Directions
Copy out the listing below with "Total row" changed to "Sum row" and nothing else altered. Leave the pictures out of your answer.

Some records
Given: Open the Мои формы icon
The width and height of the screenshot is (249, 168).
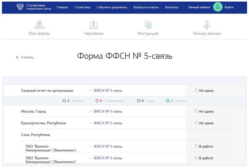Looking at the screenshot, I should click(39, 25).
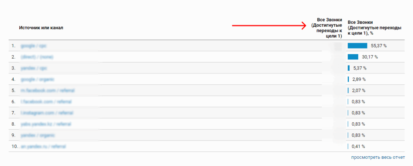
Task: Sort by 'Источник или канал' column header
Action: pyautogui.click(x=41, y=27)
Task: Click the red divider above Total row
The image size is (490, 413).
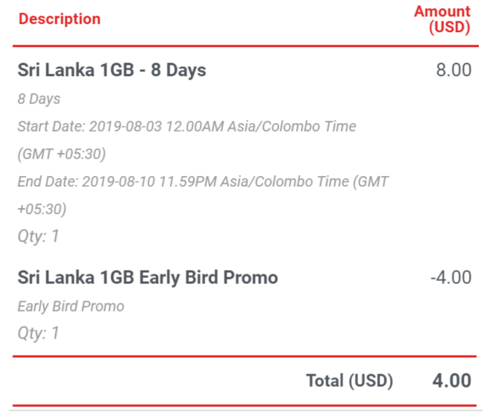Action: [245, 356]
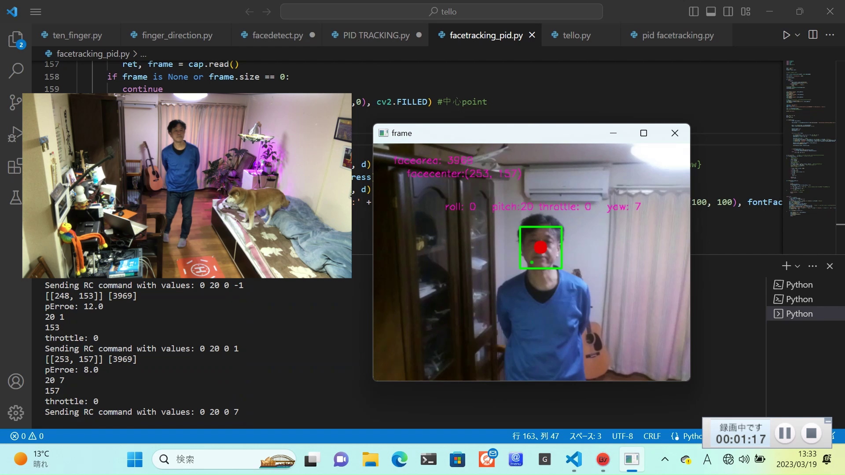Split the editor right
This screenshot has width=845, height=475.
click(813, 35)
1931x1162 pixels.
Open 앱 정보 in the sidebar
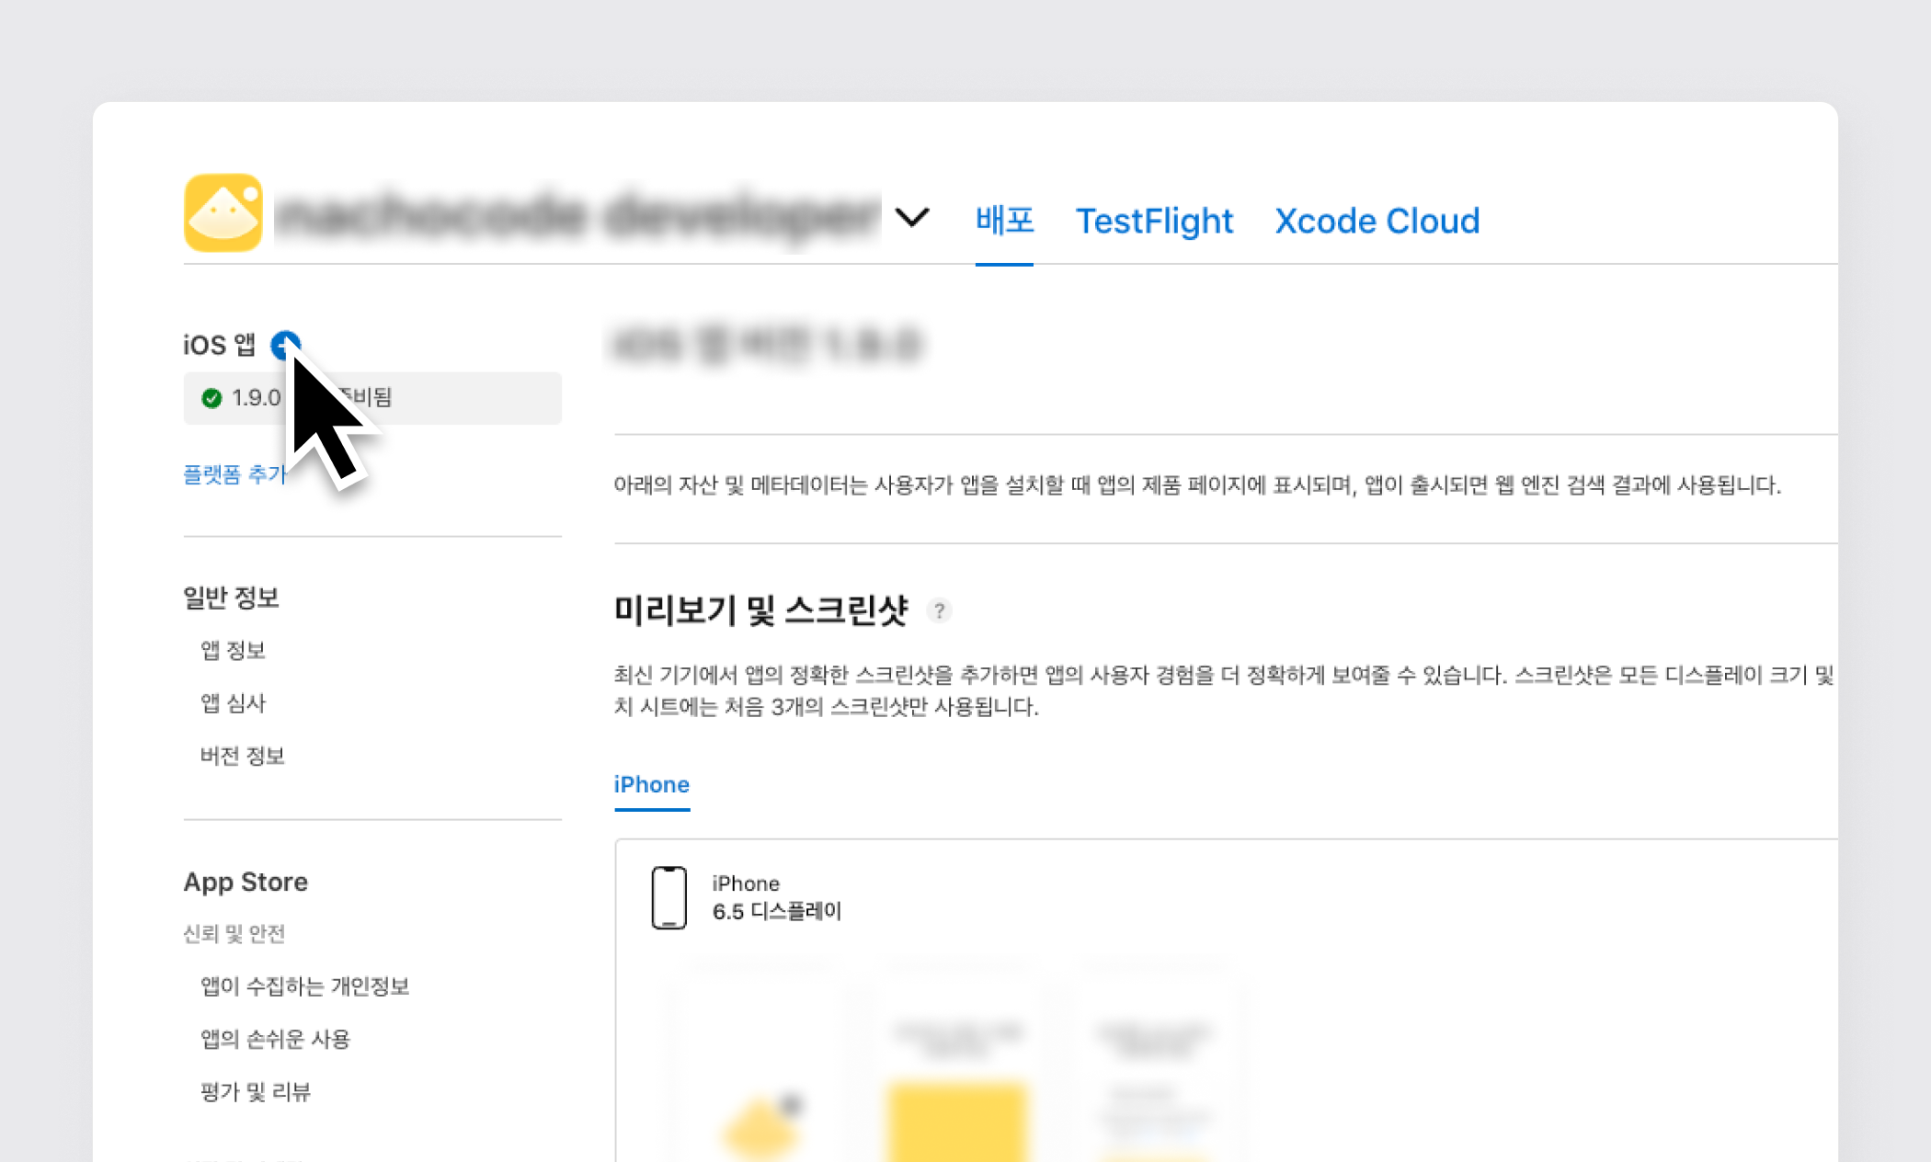coord(233,651)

Reply
Given: Open the Мои формы icon
The width and height of the screenshot is (249, 168).
Looking at the screenshot, I should click(39, 25).
Task: Sort by 'Источник или канал' column header
Action: pyautogui.click(x=41, y=27)
Task: Click the red divider above Sum row
The image size is (490, 413).
Action: [245, 356]
Split the editor right
This screenshot has width=845, height=475.
click(813, 35)
1931x1162 pixels.
Open 앱 정보 in the sidebar
coord(233,651)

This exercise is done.